A0591
Title: Unsupervised deep learning of ATAC-seq peaks
Authors: Karin Dorman - Iowa State University (United States) [presenting]
Yudi Zhang - Iowa State University (United States)
Ha Thi Hong Vu - Iowa State University (United States)
Geetu Tuteja - Iowa State University (United States)
Abstract: ATAC-seq (Assay of Transposase Accessible Chromatin sequencing) is widely used to identify open regions in the genome by ``calling peaks'' where sequenced DNA fragments, accessed and cut by a transposase, are enriched. Most unsupervised peak calling methods are based on traditional statistical models and suffer from elevated false positive rates. Newly developed supervised deep learning methods can be successful, but they rely on high-quality labeled data, which can be difficult to obtain. Neither approach considers biological replicates. We propose a novel deep learning method that uses unsupervised contrastive learning to extract shared signals from two or more replicates. Raw coverage data are encoded to obtain low-dimensional embeddings, optimized to minimize a contrastive loss over biological replicates.
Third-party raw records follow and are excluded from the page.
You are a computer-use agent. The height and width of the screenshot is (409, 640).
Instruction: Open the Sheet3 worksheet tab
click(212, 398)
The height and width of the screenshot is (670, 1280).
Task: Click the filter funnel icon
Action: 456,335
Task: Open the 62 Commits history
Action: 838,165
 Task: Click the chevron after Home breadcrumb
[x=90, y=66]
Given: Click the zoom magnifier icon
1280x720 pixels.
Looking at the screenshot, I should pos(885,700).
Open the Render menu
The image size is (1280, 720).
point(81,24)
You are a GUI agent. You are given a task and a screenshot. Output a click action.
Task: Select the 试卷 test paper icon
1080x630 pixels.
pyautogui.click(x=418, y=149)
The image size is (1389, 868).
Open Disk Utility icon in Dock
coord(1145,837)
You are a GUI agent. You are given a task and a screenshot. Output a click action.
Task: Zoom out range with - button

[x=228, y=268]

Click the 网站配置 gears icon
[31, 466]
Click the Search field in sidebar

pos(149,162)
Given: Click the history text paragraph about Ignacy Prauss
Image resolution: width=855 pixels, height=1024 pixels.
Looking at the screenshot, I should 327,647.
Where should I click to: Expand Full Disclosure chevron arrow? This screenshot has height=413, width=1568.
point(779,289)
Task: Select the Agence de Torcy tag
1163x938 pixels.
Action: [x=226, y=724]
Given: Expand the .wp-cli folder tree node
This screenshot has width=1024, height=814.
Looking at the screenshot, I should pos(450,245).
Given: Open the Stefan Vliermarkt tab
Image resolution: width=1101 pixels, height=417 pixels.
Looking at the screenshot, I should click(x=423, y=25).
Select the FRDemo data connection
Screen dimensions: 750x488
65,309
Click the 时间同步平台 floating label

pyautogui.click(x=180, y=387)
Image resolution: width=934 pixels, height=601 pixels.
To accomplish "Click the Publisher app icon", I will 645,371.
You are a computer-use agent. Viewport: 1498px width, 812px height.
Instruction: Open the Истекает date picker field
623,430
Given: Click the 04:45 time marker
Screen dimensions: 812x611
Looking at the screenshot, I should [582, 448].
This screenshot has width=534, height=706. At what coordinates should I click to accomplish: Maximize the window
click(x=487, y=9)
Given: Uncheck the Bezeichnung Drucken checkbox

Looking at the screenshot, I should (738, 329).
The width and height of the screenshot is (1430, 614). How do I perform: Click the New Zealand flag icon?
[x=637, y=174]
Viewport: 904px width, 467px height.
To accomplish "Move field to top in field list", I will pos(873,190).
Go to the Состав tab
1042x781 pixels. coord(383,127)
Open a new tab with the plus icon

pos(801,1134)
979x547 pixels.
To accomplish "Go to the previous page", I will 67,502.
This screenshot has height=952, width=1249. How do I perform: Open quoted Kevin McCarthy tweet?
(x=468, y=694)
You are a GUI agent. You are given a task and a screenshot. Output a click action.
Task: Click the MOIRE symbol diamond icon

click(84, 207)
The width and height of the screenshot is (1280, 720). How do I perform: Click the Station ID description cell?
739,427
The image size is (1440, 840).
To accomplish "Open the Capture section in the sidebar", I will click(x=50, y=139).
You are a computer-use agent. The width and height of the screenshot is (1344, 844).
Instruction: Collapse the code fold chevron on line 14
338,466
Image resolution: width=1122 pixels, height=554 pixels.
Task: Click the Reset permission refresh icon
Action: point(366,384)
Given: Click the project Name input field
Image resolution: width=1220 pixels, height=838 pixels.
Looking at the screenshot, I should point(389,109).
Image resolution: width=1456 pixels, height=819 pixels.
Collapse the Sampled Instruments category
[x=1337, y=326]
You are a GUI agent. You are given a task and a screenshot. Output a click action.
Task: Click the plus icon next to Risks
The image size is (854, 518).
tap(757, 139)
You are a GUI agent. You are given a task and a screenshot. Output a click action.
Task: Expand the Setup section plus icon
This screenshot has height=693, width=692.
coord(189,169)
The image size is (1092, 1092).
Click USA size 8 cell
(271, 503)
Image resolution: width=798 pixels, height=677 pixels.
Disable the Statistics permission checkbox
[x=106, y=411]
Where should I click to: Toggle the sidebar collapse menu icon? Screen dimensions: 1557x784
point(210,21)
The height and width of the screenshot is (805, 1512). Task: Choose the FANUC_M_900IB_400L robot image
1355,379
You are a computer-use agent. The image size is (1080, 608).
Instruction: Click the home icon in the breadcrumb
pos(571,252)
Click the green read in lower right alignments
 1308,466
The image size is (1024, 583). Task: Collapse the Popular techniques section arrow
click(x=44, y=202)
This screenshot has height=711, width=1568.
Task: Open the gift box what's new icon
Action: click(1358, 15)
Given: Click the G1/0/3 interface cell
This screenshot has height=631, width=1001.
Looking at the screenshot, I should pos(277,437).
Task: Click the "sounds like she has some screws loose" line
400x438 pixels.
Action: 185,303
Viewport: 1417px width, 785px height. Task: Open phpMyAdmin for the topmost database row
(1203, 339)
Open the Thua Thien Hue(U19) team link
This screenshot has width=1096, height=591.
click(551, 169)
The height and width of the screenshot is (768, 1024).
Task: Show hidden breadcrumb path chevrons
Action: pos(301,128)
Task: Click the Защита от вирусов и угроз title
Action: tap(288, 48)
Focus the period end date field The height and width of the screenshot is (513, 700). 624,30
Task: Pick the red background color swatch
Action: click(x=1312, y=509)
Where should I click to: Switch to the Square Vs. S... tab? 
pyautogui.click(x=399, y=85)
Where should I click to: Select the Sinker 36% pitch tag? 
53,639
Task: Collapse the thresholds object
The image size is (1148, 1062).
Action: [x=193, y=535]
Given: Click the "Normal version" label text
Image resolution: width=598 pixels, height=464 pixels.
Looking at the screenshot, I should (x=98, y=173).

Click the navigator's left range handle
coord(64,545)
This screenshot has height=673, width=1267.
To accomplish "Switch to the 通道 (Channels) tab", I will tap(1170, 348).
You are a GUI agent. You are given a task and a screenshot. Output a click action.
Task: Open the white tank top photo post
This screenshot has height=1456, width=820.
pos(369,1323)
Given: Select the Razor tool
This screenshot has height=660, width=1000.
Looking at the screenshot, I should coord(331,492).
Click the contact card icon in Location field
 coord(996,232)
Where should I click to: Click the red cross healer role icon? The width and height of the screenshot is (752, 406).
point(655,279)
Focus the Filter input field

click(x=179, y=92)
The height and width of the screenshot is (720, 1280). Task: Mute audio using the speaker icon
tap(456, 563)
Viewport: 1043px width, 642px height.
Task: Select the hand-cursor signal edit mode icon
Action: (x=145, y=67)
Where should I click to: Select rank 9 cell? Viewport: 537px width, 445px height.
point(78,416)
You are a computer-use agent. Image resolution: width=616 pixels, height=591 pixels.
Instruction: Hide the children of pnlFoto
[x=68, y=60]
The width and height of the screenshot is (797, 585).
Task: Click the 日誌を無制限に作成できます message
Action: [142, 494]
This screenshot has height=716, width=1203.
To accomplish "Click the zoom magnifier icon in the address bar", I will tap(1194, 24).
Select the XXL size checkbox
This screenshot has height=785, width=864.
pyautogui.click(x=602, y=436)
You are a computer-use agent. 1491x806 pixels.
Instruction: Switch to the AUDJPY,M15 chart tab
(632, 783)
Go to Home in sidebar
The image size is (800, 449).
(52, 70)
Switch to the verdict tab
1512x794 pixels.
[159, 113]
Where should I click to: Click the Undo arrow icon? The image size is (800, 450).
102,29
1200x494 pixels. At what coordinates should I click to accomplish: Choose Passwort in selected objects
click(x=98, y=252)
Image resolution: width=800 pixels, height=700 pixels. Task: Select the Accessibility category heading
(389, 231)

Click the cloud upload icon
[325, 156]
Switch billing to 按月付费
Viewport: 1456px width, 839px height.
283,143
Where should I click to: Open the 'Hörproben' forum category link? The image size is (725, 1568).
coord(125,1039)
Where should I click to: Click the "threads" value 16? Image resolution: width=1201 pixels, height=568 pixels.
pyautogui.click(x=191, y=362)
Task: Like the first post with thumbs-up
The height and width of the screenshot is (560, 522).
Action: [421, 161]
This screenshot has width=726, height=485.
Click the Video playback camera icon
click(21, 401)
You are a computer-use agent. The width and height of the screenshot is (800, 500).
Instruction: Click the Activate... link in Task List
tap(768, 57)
In addition, the embeddings produce peak predictions, again under a contrastive loss, and decoded to denoised data under an autoencoder loss. We compare our method with the unsupervised methods MACS2 and HMMRATAC on human ATAC-seq data, using labels obtained from related ChIP-seq experiments as a noisy truth. Our method is more precise (fewer false positives) than competing unsupervised methods. It is also a more effective denoiser of low-quality ATAC-seq data than ATACWorks.